Lo que sí confirmó Corney es que el FBI está investigando, y planea seguir haciéndolo, la supuesta alianza entre Rusia y el equipo de campaña de Trump para que el neoyorquino ganase las elecciones presidenciales del pasado noviembre. El FBI, la CIA y la NSA ya publicaron a finales de diciembre un informe que atribuye a Rusia los ataques a los servidores del Partido Demócrata y los sitúa en una estrategia rusa de desestabilización de las democracias occidentales y en la voluntad de Moscú de favorecer a Trump. Es, sin embargo, la primera vez que el FBI confirma que sigue investigando las denuncias de alianza entre Trump y Moscú, que en febrero provocaron la dimisión del consejero de Seguridad Nacional de Trump, general Mike Flynn.

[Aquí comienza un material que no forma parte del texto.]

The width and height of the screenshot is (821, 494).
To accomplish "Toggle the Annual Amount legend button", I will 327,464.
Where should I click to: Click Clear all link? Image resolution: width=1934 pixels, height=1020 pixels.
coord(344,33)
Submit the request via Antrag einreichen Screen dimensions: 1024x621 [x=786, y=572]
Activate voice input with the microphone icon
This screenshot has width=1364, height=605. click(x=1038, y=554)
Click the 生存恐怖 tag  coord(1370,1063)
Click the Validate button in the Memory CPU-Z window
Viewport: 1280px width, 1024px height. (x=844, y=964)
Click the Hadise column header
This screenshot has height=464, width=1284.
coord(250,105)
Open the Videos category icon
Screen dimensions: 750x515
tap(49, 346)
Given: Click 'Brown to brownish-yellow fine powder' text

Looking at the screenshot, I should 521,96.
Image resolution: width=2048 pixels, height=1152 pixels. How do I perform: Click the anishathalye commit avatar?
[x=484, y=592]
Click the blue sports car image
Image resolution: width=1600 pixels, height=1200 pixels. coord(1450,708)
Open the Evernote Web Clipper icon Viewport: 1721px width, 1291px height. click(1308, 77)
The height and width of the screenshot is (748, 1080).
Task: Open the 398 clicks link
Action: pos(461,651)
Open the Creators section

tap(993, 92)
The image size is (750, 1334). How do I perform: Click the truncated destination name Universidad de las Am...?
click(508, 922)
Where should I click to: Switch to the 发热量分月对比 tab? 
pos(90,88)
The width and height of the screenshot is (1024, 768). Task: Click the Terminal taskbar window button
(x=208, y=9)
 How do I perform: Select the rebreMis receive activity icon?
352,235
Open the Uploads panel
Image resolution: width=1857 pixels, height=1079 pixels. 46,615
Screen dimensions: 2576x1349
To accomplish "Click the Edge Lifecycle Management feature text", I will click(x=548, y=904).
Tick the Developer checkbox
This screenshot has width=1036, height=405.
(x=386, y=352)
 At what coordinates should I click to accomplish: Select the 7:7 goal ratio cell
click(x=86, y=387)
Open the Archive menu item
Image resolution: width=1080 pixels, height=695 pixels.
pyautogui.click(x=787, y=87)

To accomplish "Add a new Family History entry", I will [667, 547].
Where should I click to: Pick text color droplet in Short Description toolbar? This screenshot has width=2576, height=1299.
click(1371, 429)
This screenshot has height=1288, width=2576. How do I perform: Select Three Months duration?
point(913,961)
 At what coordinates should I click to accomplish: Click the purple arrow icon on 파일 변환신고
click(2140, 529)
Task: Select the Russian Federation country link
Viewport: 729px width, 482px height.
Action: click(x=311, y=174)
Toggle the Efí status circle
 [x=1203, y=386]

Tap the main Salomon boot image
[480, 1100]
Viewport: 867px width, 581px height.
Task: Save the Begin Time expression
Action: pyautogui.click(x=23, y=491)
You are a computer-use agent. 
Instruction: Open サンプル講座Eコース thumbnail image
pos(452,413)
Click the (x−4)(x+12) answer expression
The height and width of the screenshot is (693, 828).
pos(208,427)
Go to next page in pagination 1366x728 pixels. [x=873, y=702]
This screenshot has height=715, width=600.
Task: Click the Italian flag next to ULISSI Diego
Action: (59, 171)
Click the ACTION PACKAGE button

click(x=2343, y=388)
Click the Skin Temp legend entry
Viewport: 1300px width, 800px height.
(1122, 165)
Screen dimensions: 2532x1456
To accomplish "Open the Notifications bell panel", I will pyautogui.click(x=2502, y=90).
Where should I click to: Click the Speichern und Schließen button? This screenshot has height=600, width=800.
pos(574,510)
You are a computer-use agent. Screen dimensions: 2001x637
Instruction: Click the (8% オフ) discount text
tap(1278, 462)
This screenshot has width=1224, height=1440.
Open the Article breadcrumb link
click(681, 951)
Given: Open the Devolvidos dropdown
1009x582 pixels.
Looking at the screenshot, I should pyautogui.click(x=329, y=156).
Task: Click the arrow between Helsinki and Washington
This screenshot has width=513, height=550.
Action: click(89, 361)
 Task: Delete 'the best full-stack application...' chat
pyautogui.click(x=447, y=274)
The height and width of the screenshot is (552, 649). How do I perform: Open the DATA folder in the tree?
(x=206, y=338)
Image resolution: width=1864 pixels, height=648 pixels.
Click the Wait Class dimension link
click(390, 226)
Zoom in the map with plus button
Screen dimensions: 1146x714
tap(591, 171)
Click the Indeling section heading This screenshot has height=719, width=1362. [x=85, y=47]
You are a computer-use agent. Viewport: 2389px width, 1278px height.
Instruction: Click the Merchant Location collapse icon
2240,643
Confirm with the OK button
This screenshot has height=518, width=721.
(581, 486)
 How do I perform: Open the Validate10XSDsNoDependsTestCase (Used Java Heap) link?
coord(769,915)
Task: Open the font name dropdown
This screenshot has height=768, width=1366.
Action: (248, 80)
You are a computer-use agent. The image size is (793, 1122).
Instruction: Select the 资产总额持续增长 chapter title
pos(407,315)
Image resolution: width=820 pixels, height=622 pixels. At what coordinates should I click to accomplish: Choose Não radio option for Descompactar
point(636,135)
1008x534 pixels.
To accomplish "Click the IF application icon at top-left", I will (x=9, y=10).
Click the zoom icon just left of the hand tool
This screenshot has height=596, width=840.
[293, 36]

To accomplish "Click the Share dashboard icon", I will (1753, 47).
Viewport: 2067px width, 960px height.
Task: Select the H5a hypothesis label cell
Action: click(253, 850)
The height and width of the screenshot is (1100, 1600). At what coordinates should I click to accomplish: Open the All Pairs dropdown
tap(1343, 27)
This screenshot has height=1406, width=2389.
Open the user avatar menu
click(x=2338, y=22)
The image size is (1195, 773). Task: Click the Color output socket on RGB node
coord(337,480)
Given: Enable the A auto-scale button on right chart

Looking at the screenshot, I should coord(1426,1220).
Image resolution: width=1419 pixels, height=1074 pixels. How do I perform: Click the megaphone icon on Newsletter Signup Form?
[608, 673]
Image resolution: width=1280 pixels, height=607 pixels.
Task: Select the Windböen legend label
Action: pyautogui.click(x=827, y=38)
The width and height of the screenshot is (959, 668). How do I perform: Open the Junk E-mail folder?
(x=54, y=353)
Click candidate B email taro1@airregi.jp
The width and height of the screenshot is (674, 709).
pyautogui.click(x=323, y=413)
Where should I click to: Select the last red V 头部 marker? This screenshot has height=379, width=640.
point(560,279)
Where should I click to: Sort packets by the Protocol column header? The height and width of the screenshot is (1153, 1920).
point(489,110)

Las declaraciones de Corney y Rogers fueron contestadas poco después por el portavoz de la Casa Blanca, Sean Spicer, quien aseguró que Trump no planea retirar sus acusaciones -que diversos medios consideran una cortina de humo para distraer de la conexión rusa- ni disculparse por ellas. Spicer también aseguró que no hay pruebas de la alianza entre el equipo de Trump -que se habría entrevistado incluso con espías rusos- y el Kremlin. Estar investigando un asunto es una cosa; tener pruebas es otra, enfatizó Spicer. Horas antes, Trump negó en Twitter haber establecido cualquier alianza con Rusia y aseguró que esa supuesta conexión fue "inventada e impulsada" por los demócratas para tratar de enderezar "una campaña (presidencial) espantosa".

"Es una historia falsa y todo el mundo lo sabe. Los demócratas fabricaron y lanzaron la historia rusa como una excusa para llevar a cabo una terrible campaña", ha acusado Trump, al tiempo que ha subrayado que "perdieron" los comicios.

"La verdadera historia que el Congreso, el FBI y otros deberían estar investigando es la filtración de información clasificada", ha instado el líder republicano. "`Hay que encontrar ya al responsable!", ha remachado Trump.

Wikileaks ha publicación recientemente más de 8.000 documento que revelan los métodos de ciberespionaje de la CIA, si bien la campaña electoral ha estado plagada de ataques informáticos que han llevado a la filtración de información sensible.

Los líderes demócratas del Congreso pidieron a Trump que se disculpe por acusar sin pruebas a Barack Obama de ordenar escuchas, así como una investigación libre sobre presuntas conexiones entre su campaña y Rusia para influir en las elecciones. Así lo solicitaron Chuck Schumer, líder de la minoría demócrata en el Senado, y Nancy Pelosi, su par de la Cámara de Representantes.